> [TASK ITEM] In the entries below, find the line with "Image resolution: width=390, height=1855." and the line with "[Close dialog]". Reproduce those two lines and every line between them exactly, and nothing more.
--- LISTED ENTRIES ---
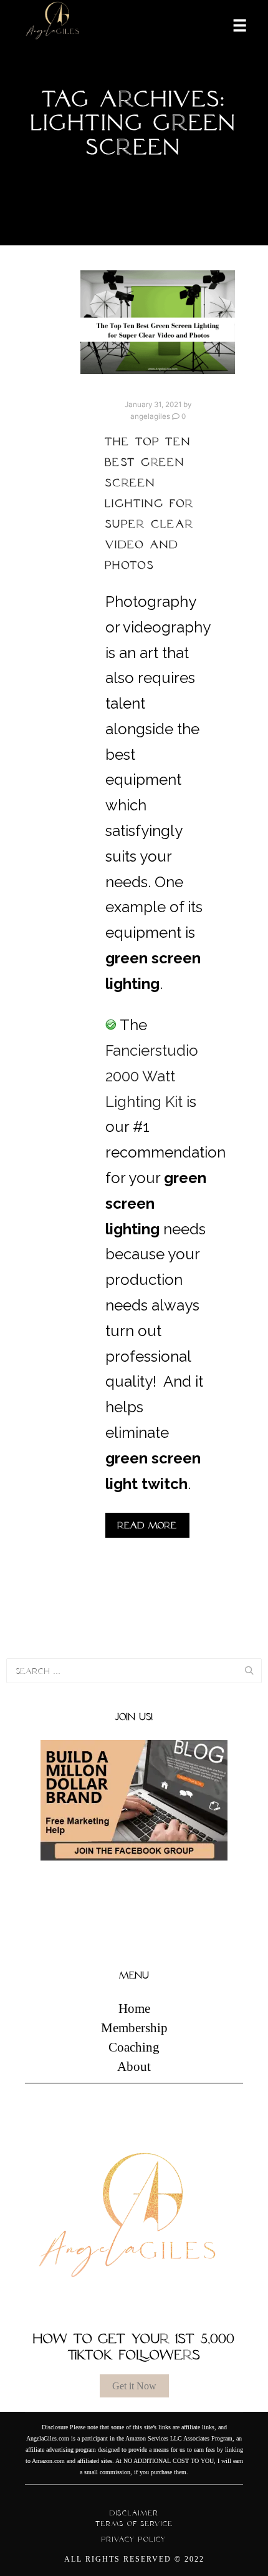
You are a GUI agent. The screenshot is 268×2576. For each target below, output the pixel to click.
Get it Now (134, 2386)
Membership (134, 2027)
---
--- LISTED ENTRIES ---
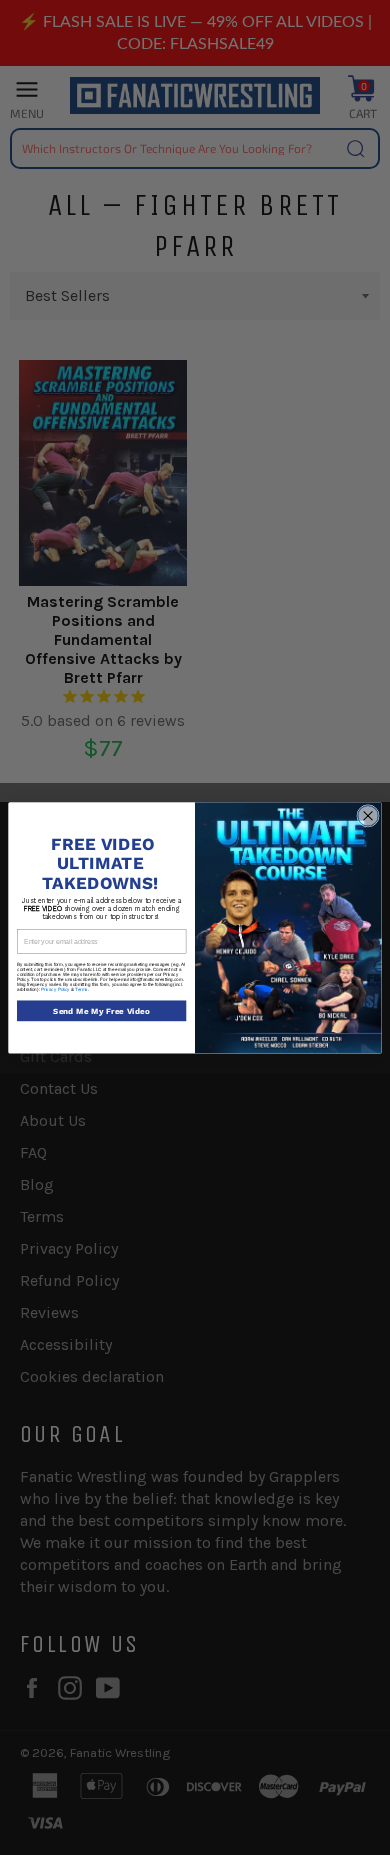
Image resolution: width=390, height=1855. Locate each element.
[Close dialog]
---
> [OUTPUT FOR THIS TASK]
Image resolution: width=390, height=1855. Locate each element.
[Close dialog]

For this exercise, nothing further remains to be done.